A cada eleição, os vampiros promoviam
dantescos espetáculos e transformavam a disputa num picadeiro, usando e
abusando da política pão e circo. O povo se divertia e, muitos aproveitavam
para ganhar um dinheirinho ou até mesmo objetos como: óculos, tijolos, telhas,
sacas de cimento, cesta básica, dentaduras, etc. Muitos desempregados ou
desocupados aguardavam esse momento para conquistar o trabalho dos sonhos que
era balançar bandeira nos cruzamentos e acompanhar os políticos nas passeatas e
comícios. A ordem era aplaudir e gritar palavras de ordem, independente do que
o político falasse.

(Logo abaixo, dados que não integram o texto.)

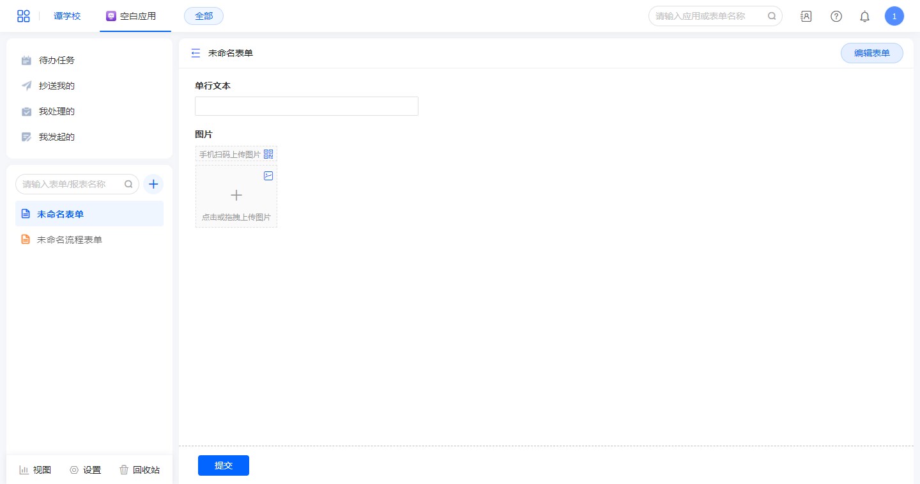
Task: Click the contacts directory icon
Action: pos(806,17)
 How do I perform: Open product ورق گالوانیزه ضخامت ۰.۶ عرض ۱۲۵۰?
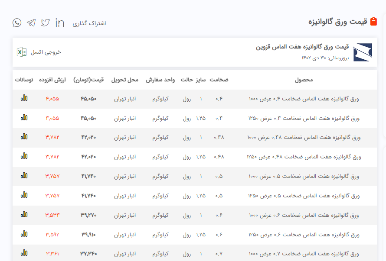click(x=304, y=235)
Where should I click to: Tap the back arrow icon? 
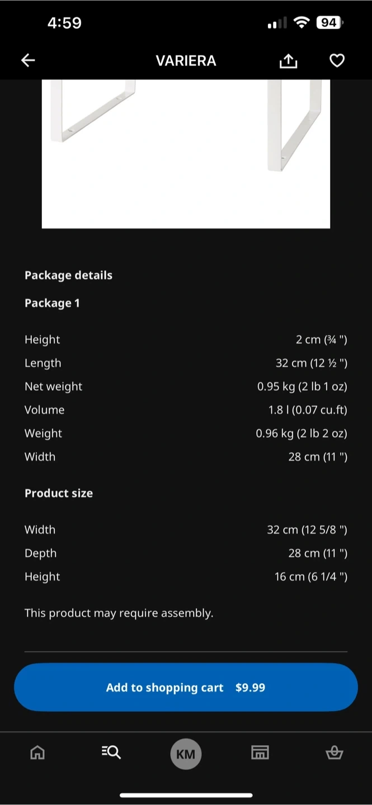pos(28,60)
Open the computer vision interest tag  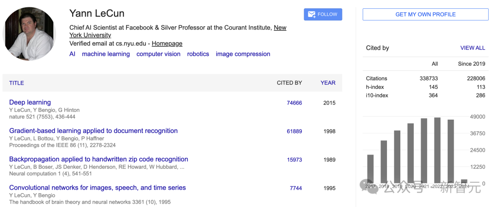click(158, 54)
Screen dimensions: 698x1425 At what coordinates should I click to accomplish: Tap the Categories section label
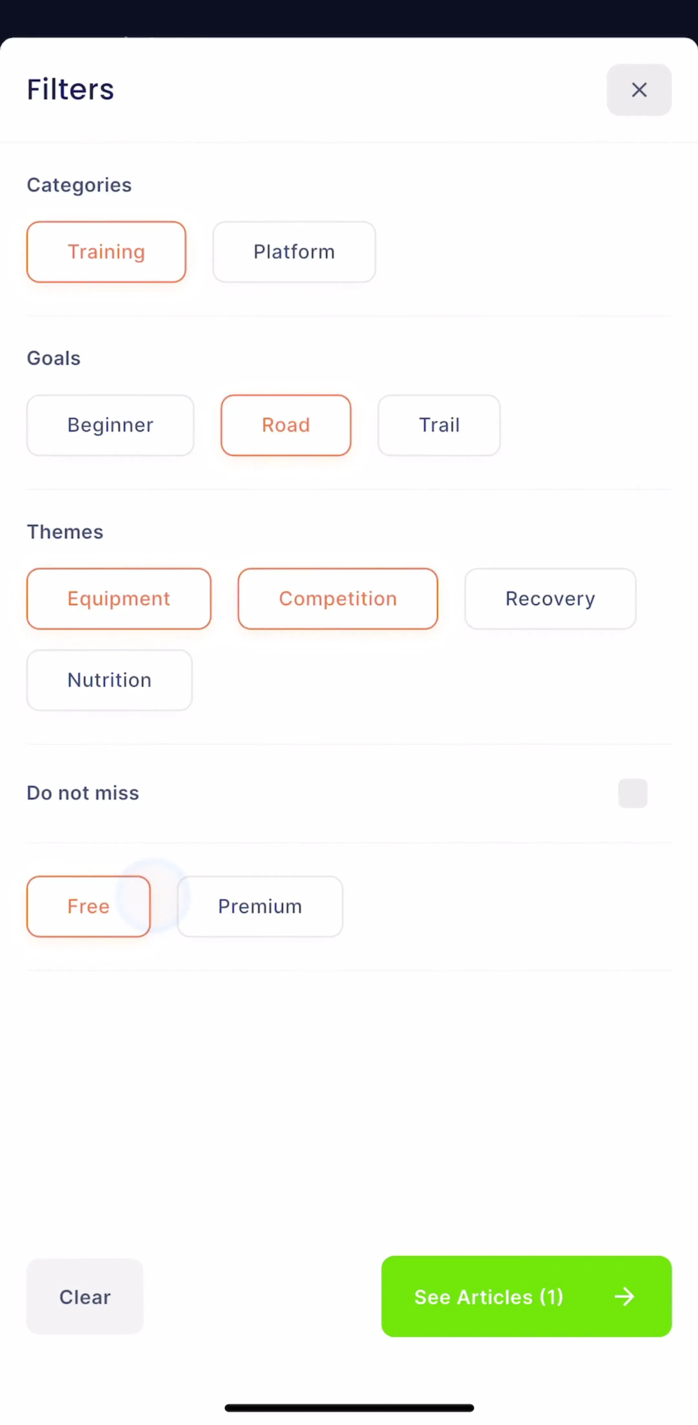pos(79,185)
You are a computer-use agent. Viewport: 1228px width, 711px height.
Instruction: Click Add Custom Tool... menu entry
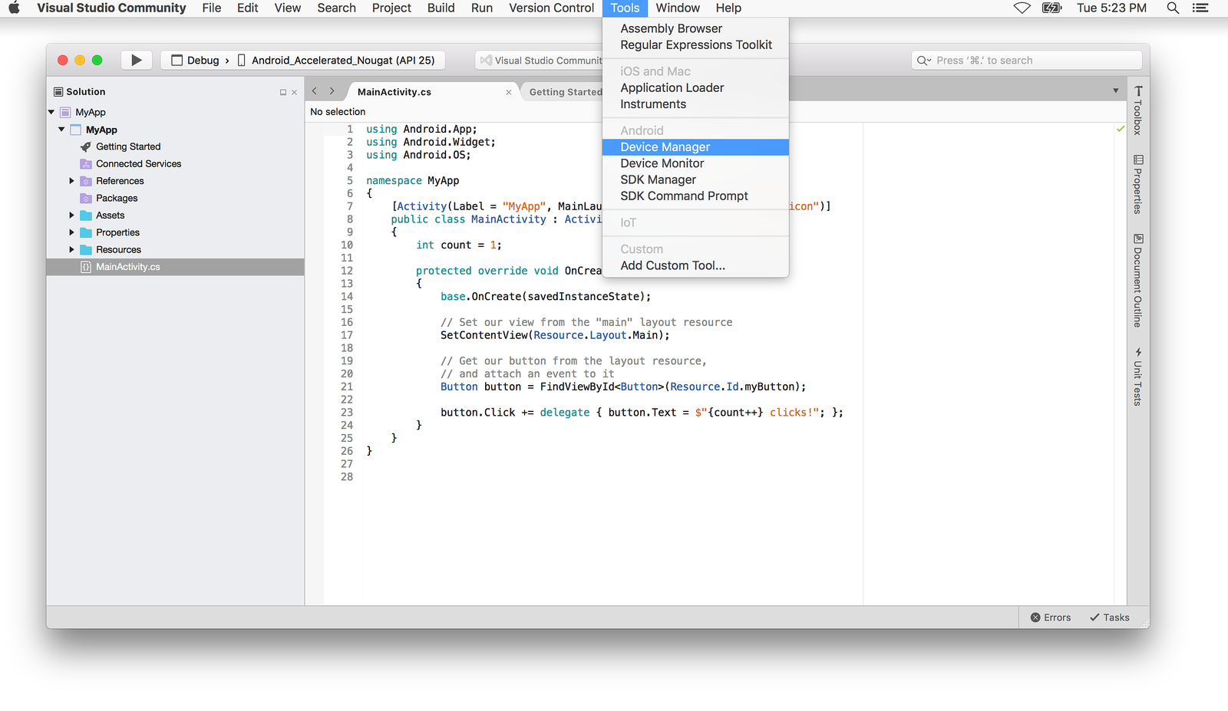click(672, 265)
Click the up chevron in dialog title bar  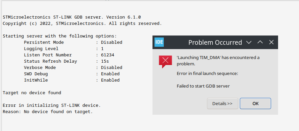(260, 42)
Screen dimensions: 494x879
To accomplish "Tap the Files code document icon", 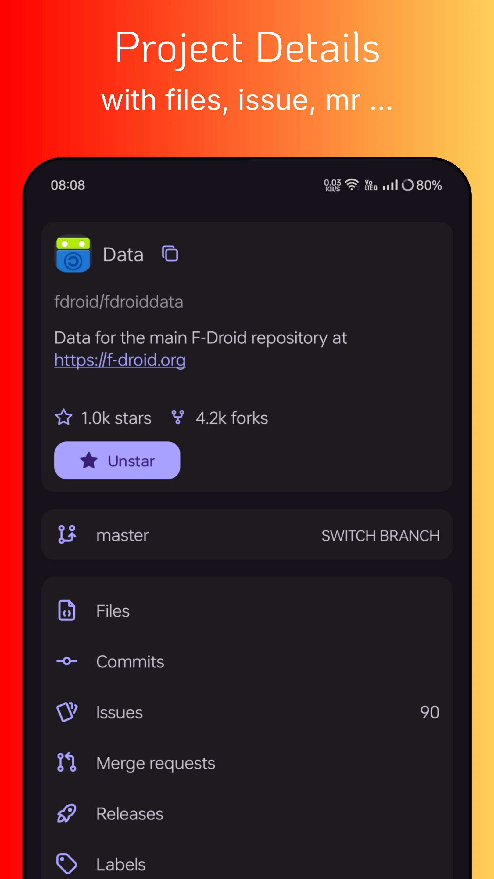I will (67, 610).
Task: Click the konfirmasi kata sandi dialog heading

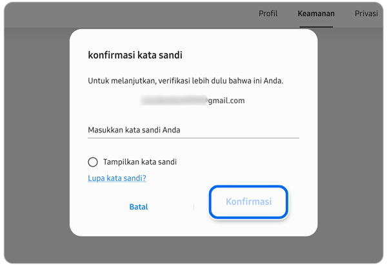Action: (135, 56)
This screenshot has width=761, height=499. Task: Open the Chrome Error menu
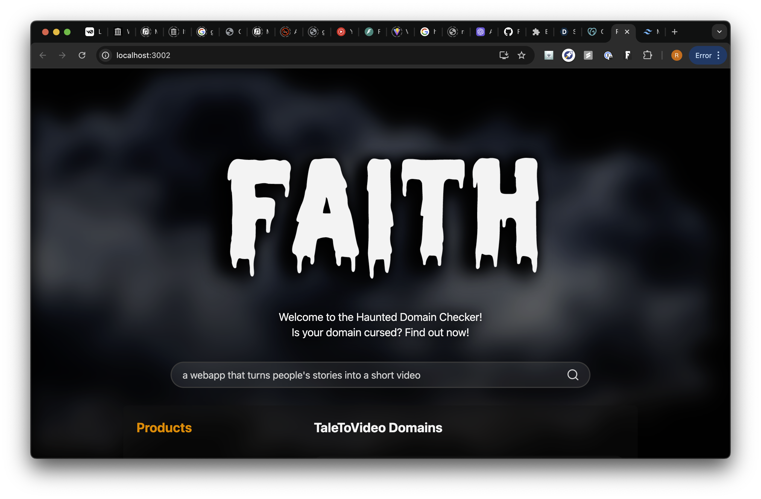pyautogui.click(x=708, y=55)
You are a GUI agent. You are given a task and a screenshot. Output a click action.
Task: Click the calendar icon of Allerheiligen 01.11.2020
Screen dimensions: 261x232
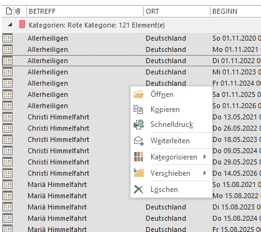pyautogui.click(x=7, y=38)
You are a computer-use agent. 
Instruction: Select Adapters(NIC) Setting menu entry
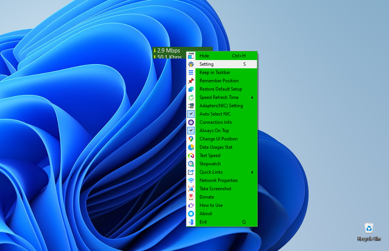(221, 106)
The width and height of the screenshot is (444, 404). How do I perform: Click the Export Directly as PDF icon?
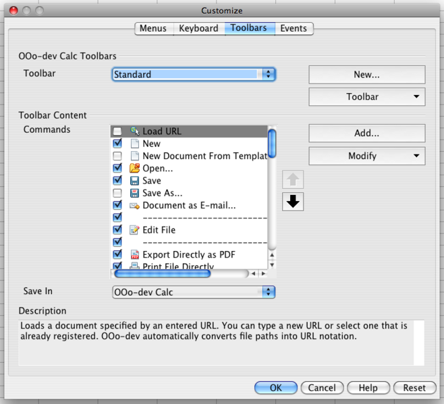point(134,255)
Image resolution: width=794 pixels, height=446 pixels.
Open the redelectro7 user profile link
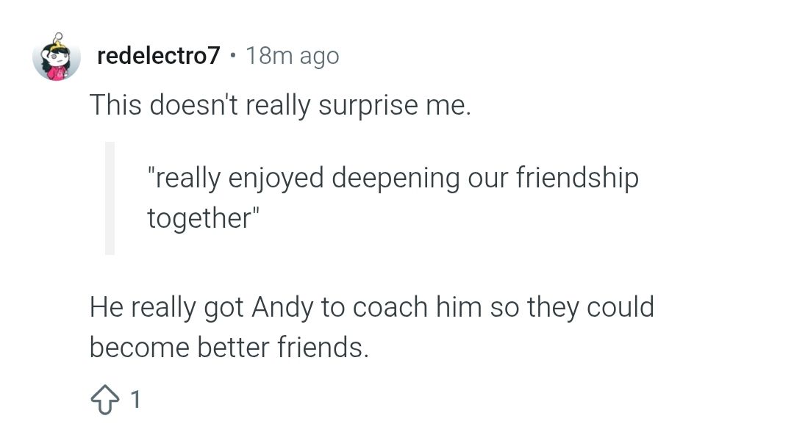pyautogui.click(x=159, y=56)
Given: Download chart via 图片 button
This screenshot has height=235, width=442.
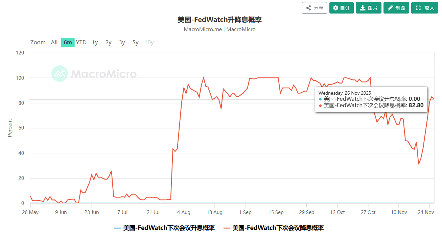Looking at the screenshot, I should pyautogui.click(x=369, y=8).
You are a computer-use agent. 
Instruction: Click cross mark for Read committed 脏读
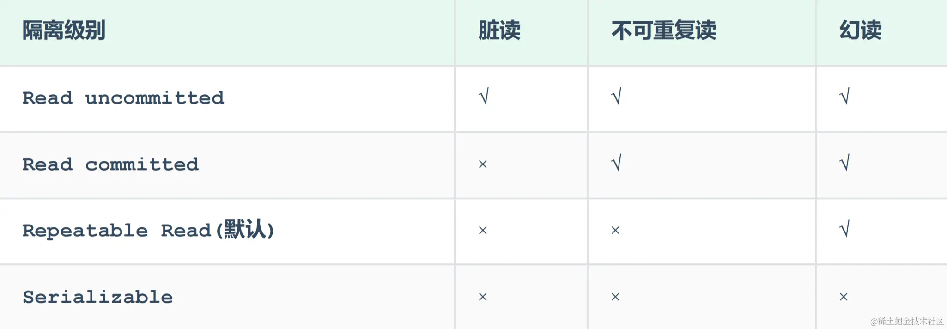tap(483, 165)
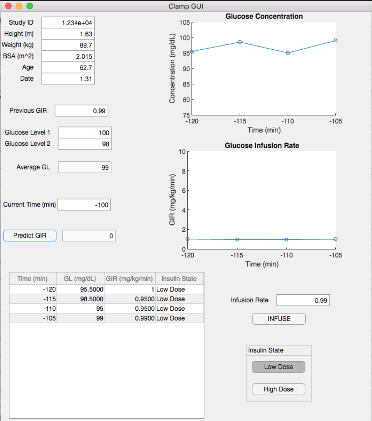372x421 pixels.
Task: Click the Glucose Level 2 field
Action: coord(85,144)
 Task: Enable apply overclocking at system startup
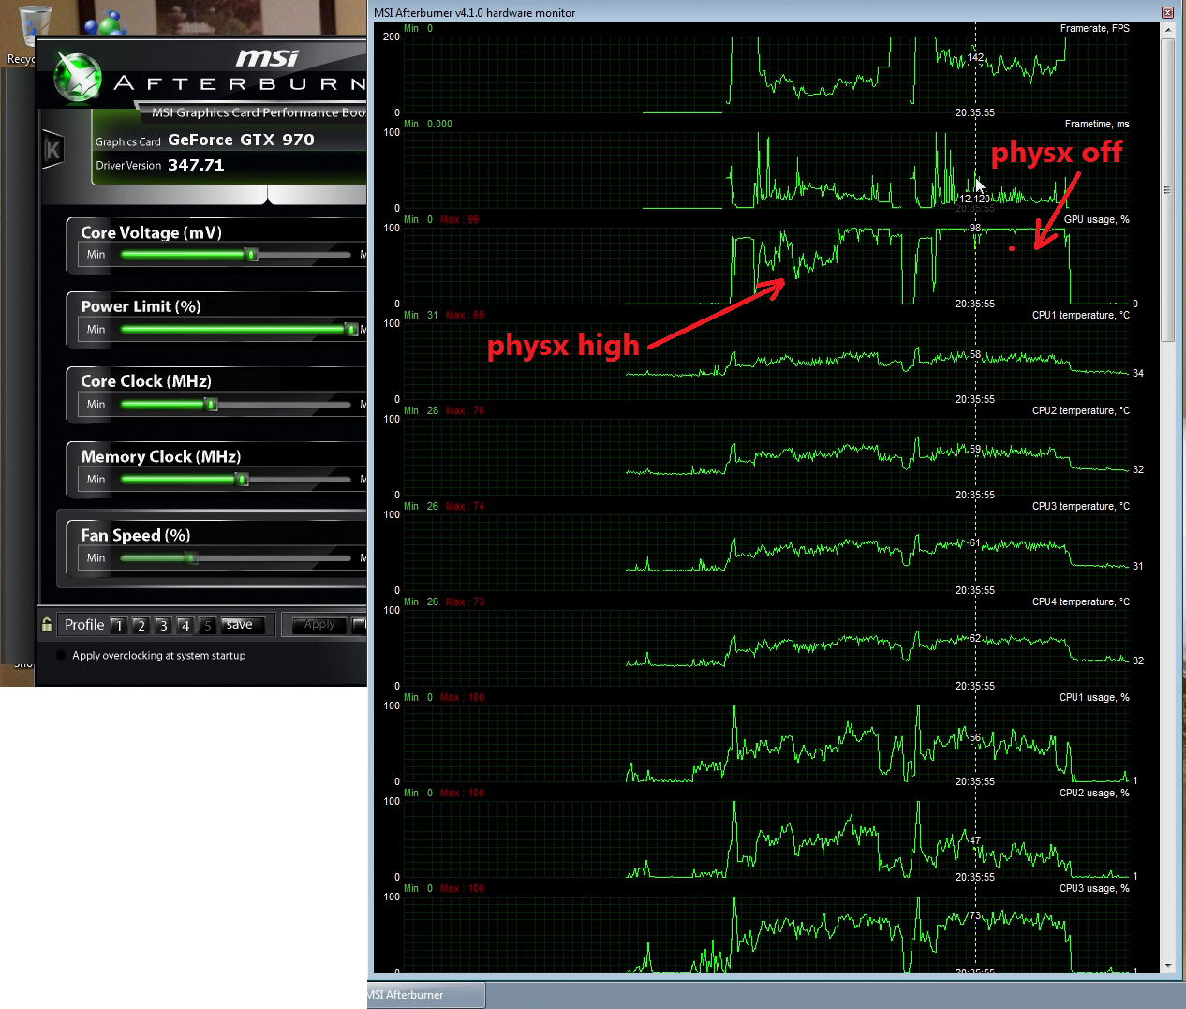click(62, 656)
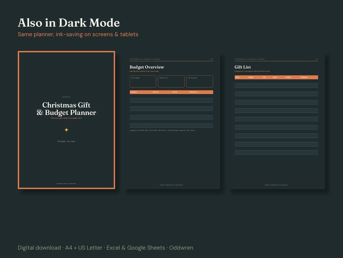Click the first empty Budget Overview table row
Screen dimensions: 343x258
(x=171, y=100)
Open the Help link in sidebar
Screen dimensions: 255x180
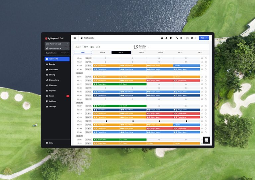[x=49, y=143]
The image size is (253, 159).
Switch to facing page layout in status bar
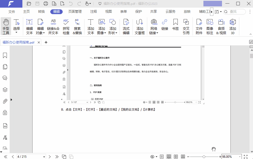pos(176,156)
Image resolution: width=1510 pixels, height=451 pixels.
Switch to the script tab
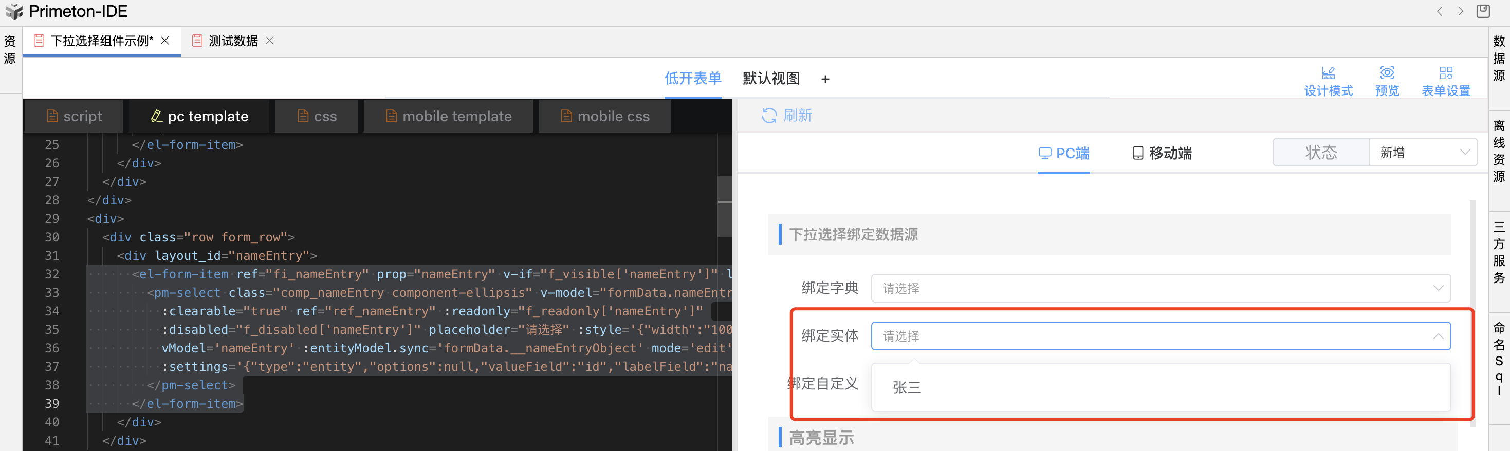(x=74, y=116)
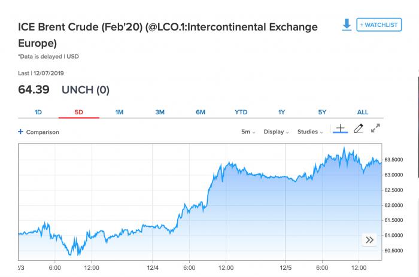Switch chart to 6M range
The height and width of the screenshot is (277, 419).
(201, 112)
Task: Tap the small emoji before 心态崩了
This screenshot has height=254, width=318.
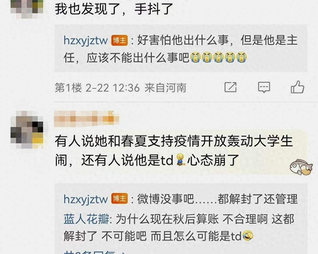Action: [180, 160]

Bastava o sujeito subir no palanque e dizer “boa noite
brogodoenses”, já se ouvia gritos histéricos e palavras desconexas como “lindoooo!”
“Maravilhosooo!” “Te amooo!”.
Uma minoria quase insignificante lutava
bravamente para mudar aquela situação. Esse grupo era composto majoritariamente
por trabalhadores rurais, operários das minas de diamante e alguns intelectuais
como, advogados, administradores, engenheiros, padres, e, muitos, muitos
professores. Pregavam uma Brogodó para todos com justiça, paz e equidade. Denunciavam
a corrupção, as tramoias políticas e os acordos nefastos entre executivo e
legislativo. Faziam muitas reuniões e construíam planos para retirar Brogodó
das garras dos vampiros. No início, falavam quase que exclusivamente para eles
próprios e quase ninguém os levava a sério. Aos poucos, a plateia foi
crescendo, mesmo que por curiosidade. Alguns falavam: “vamos lá ouvir o
que aqueles malucos estão falando”.
Esse grupo de opositores foi crescendo,
crescendo, ocupando vários espaços até que ficou grande. Se antes as pessoas
ouviam com descrédito e desdém, agora já tinha um numero significativo de
pessoas que aderiam às ideias e tomavam consciência de que poderiam se unir e
derrotar os vampiros. Aquela ideia de que a família vampiresca dos Salins era
imbatível, ia perdendo força e, no fundo do túnel começava a aparecer uma luz
verde.
E aconteceu o que muitos duvidavam. O
ano era 1940 do ano de Nosso Senhor Jesus Cristo, Filho de Deus. Ano eleitoral
onde os vampiros esperavam confiantes por mais uma eleição “normal” como era de
costume. Um velho vampiro, chefe do clã dos Salins que há muito dominava
Brogodó sucederia sua mulher que já estava há dois mandatos no poder enquanto
seu marido se aventurava por outras bandas. Tudo parecia normal.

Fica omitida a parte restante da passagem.